- What this task involves -
Render these lines as a Markdown table with the columns Row and Line, numbering each row and leaving out blank lines.

- Records for the task -
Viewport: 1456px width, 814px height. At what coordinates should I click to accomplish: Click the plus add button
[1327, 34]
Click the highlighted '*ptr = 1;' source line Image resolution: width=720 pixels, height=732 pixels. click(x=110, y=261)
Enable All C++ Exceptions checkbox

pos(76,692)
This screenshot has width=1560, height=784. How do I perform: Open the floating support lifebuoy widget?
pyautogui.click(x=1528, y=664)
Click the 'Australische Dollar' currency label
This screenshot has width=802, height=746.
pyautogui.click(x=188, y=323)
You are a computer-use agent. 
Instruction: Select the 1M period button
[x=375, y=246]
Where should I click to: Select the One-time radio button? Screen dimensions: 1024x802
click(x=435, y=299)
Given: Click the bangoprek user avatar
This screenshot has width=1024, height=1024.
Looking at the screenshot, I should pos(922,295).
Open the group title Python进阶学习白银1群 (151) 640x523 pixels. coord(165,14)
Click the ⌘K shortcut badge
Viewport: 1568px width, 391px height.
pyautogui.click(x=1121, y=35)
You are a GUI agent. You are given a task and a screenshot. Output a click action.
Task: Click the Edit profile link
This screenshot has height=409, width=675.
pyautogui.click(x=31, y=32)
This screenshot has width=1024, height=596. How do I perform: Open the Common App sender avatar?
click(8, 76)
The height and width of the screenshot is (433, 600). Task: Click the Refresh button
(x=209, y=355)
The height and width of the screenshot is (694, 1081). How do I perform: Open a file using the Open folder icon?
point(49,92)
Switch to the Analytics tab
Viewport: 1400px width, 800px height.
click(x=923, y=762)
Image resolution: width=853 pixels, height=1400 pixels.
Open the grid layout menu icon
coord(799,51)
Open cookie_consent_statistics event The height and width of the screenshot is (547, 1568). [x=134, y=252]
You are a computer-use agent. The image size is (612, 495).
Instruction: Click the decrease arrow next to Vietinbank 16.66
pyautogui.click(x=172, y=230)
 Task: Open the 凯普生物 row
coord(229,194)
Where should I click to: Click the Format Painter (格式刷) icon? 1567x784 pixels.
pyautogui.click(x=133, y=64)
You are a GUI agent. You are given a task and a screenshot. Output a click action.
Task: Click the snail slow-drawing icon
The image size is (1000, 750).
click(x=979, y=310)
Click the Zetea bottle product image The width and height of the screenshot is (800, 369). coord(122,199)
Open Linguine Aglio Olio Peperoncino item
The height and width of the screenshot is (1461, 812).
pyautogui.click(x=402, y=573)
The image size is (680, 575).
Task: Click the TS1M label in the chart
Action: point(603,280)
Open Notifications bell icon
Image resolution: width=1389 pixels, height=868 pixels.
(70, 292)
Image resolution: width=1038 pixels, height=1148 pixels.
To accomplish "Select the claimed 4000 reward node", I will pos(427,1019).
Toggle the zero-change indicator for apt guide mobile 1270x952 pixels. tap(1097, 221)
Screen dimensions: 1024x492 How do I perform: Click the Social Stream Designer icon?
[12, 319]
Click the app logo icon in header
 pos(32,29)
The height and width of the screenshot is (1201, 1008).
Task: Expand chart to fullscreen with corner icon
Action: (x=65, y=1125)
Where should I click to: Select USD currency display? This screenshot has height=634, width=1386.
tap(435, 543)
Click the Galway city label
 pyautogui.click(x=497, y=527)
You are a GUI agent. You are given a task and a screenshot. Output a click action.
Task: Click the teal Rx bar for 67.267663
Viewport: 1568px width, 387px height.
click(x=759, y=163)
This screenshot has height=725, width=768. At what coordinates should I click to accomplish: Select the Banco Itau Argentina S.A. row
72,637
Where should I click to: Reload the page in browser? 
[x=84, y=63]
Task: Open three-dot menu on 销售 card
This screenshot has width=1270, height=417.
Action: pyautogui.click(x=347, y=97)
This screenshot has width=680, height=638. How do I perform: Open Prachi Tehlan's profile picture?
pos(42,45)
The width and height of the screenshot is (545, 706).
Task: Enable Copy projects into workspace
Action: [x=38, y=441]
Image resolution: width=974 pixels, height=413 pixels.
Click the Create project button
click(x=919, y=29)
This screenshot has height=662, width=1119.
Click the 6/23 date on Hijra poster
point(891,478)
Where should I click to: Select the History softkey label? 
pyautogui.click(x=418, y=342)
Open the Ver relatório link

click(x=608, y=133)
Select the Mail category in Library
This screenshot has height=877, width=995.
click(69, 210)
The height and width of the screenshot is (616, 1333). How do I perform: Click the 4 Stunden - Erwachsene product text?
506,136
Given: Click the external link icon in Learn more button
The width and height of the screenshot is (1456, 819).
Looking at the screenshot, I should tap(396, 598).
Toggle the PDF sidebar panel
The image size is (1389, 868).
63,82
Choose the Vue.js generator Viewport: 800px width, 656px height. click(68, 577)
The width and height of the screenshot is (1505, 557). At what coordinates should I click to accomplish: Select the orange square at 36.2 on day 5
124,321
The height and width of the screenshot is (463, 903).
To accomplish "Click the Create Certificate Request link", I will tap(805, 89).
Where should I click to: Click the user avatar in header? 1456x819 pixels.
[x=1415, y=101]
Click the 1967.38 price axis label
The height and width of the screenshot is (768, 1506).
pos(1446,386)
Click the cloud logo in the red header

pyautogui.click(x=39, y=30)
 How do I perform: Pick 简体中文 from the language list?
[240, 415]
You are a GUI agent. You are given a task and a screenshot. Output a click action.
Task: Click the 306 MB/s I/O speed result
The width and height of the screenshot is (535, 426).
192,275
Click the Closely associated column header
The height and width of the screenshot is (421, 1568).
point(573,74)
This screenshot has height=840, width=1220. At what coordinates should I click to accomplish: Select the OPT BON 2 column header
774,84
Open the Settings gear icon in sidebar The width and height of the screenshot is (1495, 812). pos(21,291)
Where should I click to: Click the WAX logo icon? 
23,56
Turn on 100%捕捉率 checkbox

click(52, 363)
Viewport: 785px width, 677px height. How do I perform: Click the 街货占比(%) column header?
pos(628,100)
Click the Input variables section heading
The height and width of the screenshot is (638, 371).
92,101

- Finished task -
| Row | Line |
|---|---|
| 1 | Viewport: 1456px width, 814px height. At what coordinates should I click to accomplish: Click the plus add button |
| 2 | [1327, 34] |
| 3 | Click the highlighted '*ptr = 1;' source line Image resolution: width=720 pixels, height=732 pixels. click(x=110, y=261) |
| 4 | Enable All C++ Exceptions checkbox |
| 5 | pos(76,692) |
| 6 | This screenshot has width=1560, height=784. How do I perform: Open the floating support lifebuoy widget? |
| 7 | pyautogui.click(x=1528, y=664) |
| 8 | Click the 'Australische Dollar' currency label |
| 9 | This screenshot has width=802, height=746. |
| 10 | pyautogui.click(x=188, y=323) |
| 11 | You are a computer-use agent.  |
| 12 | Instruction: Select the 1M period button |
| 13 | [x=375, y=246] |
| 14 | Where should I click to: Select the One-time radio button? Screen dimensions: 1024x802 |
| 15 | click(x=435, y=299) |
| 16 | Given: Click the bangoprek user avatar |
| 17 | This screenshot has width=1024, height=1024. |
| 18 | Looking at the screenshot, I should pos(922,295). |
| 19 | Open the group title Python进阶学习白银1群 (151) 640x523 pixels. coord(165,14) |
| 20 | Click the ⌘K shortcut badge |
| 21 | Viewport: 1568px width, 391px height. |
| 22 | pyautogui.click(x=1121, y=35) |
| 23 | You are a GUI agent. You are given a task and a screenshot. Output a click action. |
| 24 | Task: Click the Edit profile link |
| 25 | This screenshot has height=409, width=675. |
| 26 | pyautogui.click(x=31, y=32) |
| 27 | This screenshot has width=1024, height=596. How do I perform: Open the Common App sender avatar? |
| 28 | click(8, 76) |
| 29 | The height and width of the screenshot is (433, 600). Task: Click the Refresh button |
| 30 | (x=209, y=355) |
| 31 | The height and width of the screenshot is (694, 1081). How do I perform: Open a file using the Open folder icon? |
| 32 | point(49,92) |
| 33 | Switch to the Analytics tab |
| 34 | Viewport: 1400px width, 800px height. |
| 35 | click(x=923, y=762) |
| 36 | Image resolution: width=853 pixels, height=1400 pixels. |
| 37 | Open the grid layout menu icon |
| 38 | coord(799,51) |
| 39 | Open cookie_consent_statistics event The height and width of the screenshot is (547, 1568). [x=134, y=252] |
| 40 | You are a computer-use agent. The image size is (612, 495). |
| 41 | Instruction: Click the decrease arrow next to Vietinbank 16.66 |
| 42 | pyautogui.click(x=172, y=230) |
| 43 |  Task: Open the 凯普生物 row |
| 44 | coord(229,194) |
| 45 | Where should I click to: Click the Format Painter (格式刷) icon? 1567x784 pixels. |
| 46 | pyautogui.click(x=133, y=64) |
| 47 | You are a GUI agent. You are given a task and a screenshot. Output a click action. |
| 48 | Task: Click the snail slow-drawing icon |
| 49 | The image size is (1000, 750). |
| 50 | click(x=979, y=310) |
| 51 | Click the Zetea bottle product image The width and height of the screenshot is (800, 369). coord(122,199) |
| 52 | Open Linguine Aglio Olio Peperoncino item |
| 53 | The height and width of the screenshot is (1461, 812). |
| 54 | pyautogui.click(x=402, y=573) |
| 55 | The image size is (680, 575). |
| 56 | Task: Click the TS1M label in the chart |
| 57 | Action: point(603,280) |
| 58 | Open Notifications bell icon |
| 59 | Image resolution: width=1389 pixels, height=868 pixels. |
| 60 | (70, 292) |
| 61 | Image resolution: width=1038 pixels, height=1148 pixels. |
| 62 | To accomplish "Select the claimed 4000 reward node", I will pos(427,1019). |
| 63 | Toggle the zero-change indicator for apt guide mobile 1270x952 pixels. tap(1097, 221) |
| 64 | Screen dimensions: 1024x492 How do I perform: Click the Social Stream Designer icon? |
| 65 | [12, 319] |
| 66 | Click the app logo icon in header |
| 67 |  pos(32,29) |
| 68 | The height and width of the screenshot is (1201, 1008). |
| 69 | Task: Expand chart to fullscreen with corner icon |
| 70 | Action: (x=65, y=1125) |
| 71 | Where should I click to: Select USD currency display? This screenshot has height=634, width=1386. |
| 72 | tap(435, 543) |
| 73 | Click the Galway city label |
| 74 |  pyautogui.click(x=497, y=527) |
| 75 | You are a GUI agent. You are given a task and a screenshot. Output a click action. |
| 76 | Task: Click the teal Rx bar for 67.267663 |
| 77 | Viewport: 1568px width, 387px height. |
| 78 | click(x=759, y=163) |
| 79 | This screenshot has height=725, width=768. At what coordinates should I click to accomplish: Select the Banco Itau Argentina S.A. row |
| 80 | 72,637 |
| 81 | Where should I click to: Reload the page in browser?  |
| 82 | [x=84, y=63] |
| 83 | Task: Open three-dot menu on 销售 card |
| 84 | This screenshot has width=1270, height=417. |
| 85 | Action: pyautogui.click(x=347, y=97) |
| 86 | This screenshot has width=680, height=638. How do I perform: Open Prachi Tehlan's profile picture? |
| 87 | pos(42,45) |
| 88 | The width and height of the screenshot is (545, 706). |
| 89 | Task: Enable Copy projects into workspace |
| 90 | Action: [x=38, y=441] |
| 91 | Image resolution: width=974 pixels, height=413 pixels. |
| 92 | Click the Create project button |
| 93 | click(x=919, y=29) |
| 94 | This screenshot has height=662, width=1119. |
| 95 | Click the 6/23 date on Hijra poster |
| 96 | point(891,478) |
| 97 | Where should I click to: Select the History softkey label?  |
| 98 | pyautogui.click(x=418, y=342) |
| 99 | Open the Ver relatório link |
| 100 | click(x=608, y=133) |
| 101 | Select the Mail category in Library |
| 102 | This screenshot has height=877, width=995. |
| 103 | click(69, 210) |
| 104 | The height and width of the screenshot is (616, 1333). How do I perform: Click the 4 Stunden - Erwachsene product text? |
| 105 | 506,136 |
| 106 | Given: Click the external link icon in Learn more button |
| 107 | The width and height of the screenshot is (1456, 819). |
| 108 | Looking at the screenshot, I should tap(396, 598). |
| 109 | Toggle the PDF sidebar panel |
| 110 | The image size is (1389, 868). |
| 111 | 63,82 |
| 112 | Choose the Vue.js generator Viewport: 800px width, 656px height. click(68, 577) |
| 113 | The width and height of the screenshot is (1505, 557). At what coordinates should I click to accomplish: Select the orange square at 36.2 on day 5 |
| 114 | 124,321 |
| 115 | The height and width of the screenshot is (463, 903). |
| 116 | To accomplish "Click the Create Certificate Request link", I will tap(805, 89). |
| 117 | Where should I click to: Click the user avatar in header? 1456x819 pixels. |
| 118 | [x=1415, y=101] |
| 119 | Click the 1967.38 price axis label |
| 120 | The height and width of the screenshot is (768, 1506). |
| 121 | pos(1446,386) |
| 122 | Click the cloud logo in the red header |
| 123 | pyautogui.click(x=39, y=30) |
| 124 |  How do I perform: Pick 简体中文 from the language list? |
| 125 | [240, 415] |
| 126 | You are a GUI agent. You are given a task and a screenshot. Output a click action. |
| 127 | Task: Click the 306 MB/s I/O speed result |
| 128 | The width and height of the screenshot is (535, 426). |
| 129 | 192,275 |
| 130 | Click the Closely associated column header |
| 131 | The height and width of the screenshot is (421, 1568). |
| 132 | point(573,74) |
| 133 | This screenshot has height=840, width=1220. At what coordinates should I click to accomplish: Select the OPT BON 2 column header |
| 134 | 774,84 |
| 135 | Open the Settings gear icon in sidebar The width and height of the screenshot is (1495, 812). pos(21,291) |
| 136 | Where should I click to: Click the WAX logo icon?  |
| 137 | 23,56 |
| 138 | Turn on 100%捕捉率 checkbox |
| 139 | click(52, 363) |
| 140 | Viewport: 785px width, 677px height. How do I perform: Click the 街货占比(%) column header? |
| 141 | pos(628,100) |
| 142 | Click the Input variables section heading |
| 143 | The height and width of the screenshot is (638, 371). |
| 144 | 92,101 |